Eski Başbakanlardan Merhum Bülent Ecevit’in en yakınındaki kişiydi…
Ölümü sonrasında partinin Genel Başkanlığını da yapmıştı…
Uzun yıllar Bakanlık makamında da bulundu…
Zeki Sezer…
TV’ye çıkıp bir beyanat vermiş…
Beyanat doğru ifade değil aslında…
Yalvarmış, yakarmış; mahcubiyetini ifade etmiş…
Ve Başbakan’dan bir istirhamda bulunmuş!
“Beni affet!”
Abartı yok; ayniyle vaki…
İsterseniz olayı daha net bir biçimde aktaralım da, kafalar karışmasın…
Beyaz TV ekranlarında yayınlanan Uyan Türkiyem programına katılan Sezer, Başbakan Erdoğan'ın kendisine açtığı tazminat davasına değiniyor…
Bir tören esnasında yaptığı konuşmada Başbakan Recep Tayyip Erdoğan'a hakaret ettiği gerekçesiyle mahkemece 10 bin tazminata hükmedildiğini, bu parayı ödeyecek durumda olmadığını ve Başbakanın affetmesinin altını çizerek şu ifadeleri kullandı…
''Çok üzgünüm. Bana genelde 'Senden siyasetçi olmaz' diyenler, 'Sen siyasette başarılı olamazsın' diyenler, yeterince sert olmadığımı masaya vurmadığımı söylüyorlardı. Katıldığım bir televizyon programında çok ağır konuştuğumu düşünüyordum. Canlı yayında bu kadar da olur mu, biraz hata yaptım diye kendi kendime hayıflanırken bir partili telefon açtı. 'Genel başkanım çok iyiydi konuşmanız ama biraz daha sert olsaydınız' dedi. Böyle bir durumda kimseye hakaret etmek gibi bir niyetim olamaz. Biraz ağır kaçan sözler olmuş, belki kastını da aşan sözler olmuş ama hakaret amacı kesinlikle aklımın ucundan geçmez.”
***
Yaptığı şeye verilecek ad var da…
Hukuki bir karşılık görmemek için yazmayalım…
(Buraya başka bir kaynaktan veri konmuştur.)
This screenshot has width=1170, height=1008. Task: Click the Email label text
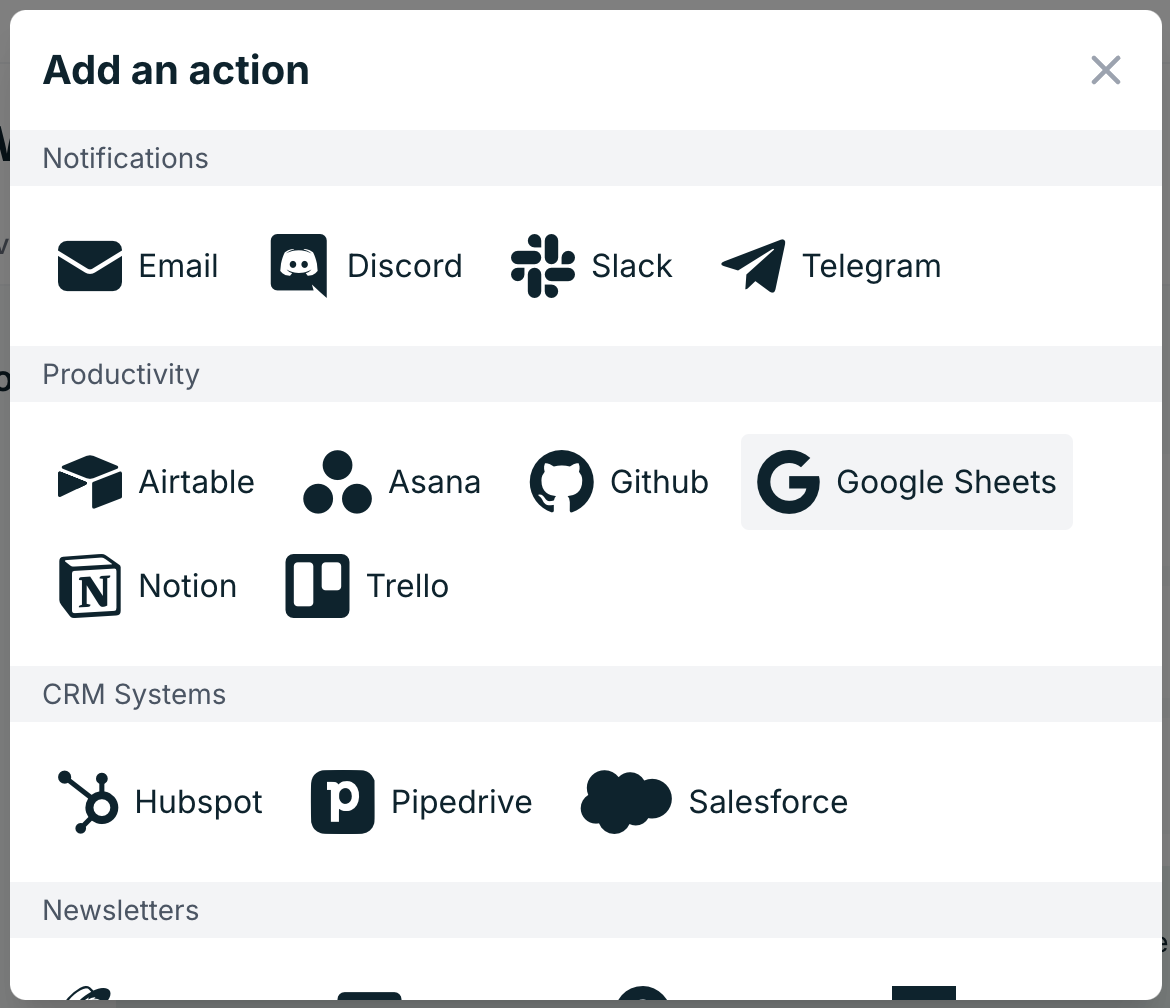point(178,266)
Ancak, şunu söyleyelim ki…
10 bin lira için TV’ler aracılığıyla yalvarmak devlet yönetmeye talip birisi için hiç de şık durmamıştır…
Ayıptır…
İçinde bolca duyguları sömürü sosu katıldığını zannettiğimiz bu yakarışın başka bir sebebi de olabilir…
AK Parti’de siyaset yapma talebi…
Bu girişimle sıcak bir iletişim kurup, ardından demokratik solu temsil iddiasıyla yanaşmak…
Her iki hali de çirkin…
Haberi okuduğumda, Allah’ın Türk milletini koruyup kolladığına yeniden iman ettim…
Öyle ya…
Kimler bu devleti yönetmiş de, yine ayakta kalmışız.
Olayı hafızaları tazelemek bakımından da önemli bulduk…
12 sene önce bu insanlar ülkemizi yönetiyorlardı…
İçlerinden birisi de kendini vurmuştu…
ABD’den Kemal Derviş’i ithal de yetersizliklerinden dolayıydı…
Bütün bunları içim acıyarak yazıyorum…
***
Farklı bir fasıldan da iki satır yazalım…
“Önce şeref sonra hayat” diyen bilge kişiye milyon kere rahmet olsun…
“İnsanın yalnız ekmeğe değil, onura da ihtiyacı vardır” diyene de…
Hangi durumlar için söylenmiş acaba bu özlü ifadeler…
Öyle ya…
Napolyon, ölümü hiç ölçüsüne koyup, “Ölüm hiç bir şeydir; şerefsiz yaşamak her gün ölmektir” sözünü durup dururken söylememiştir.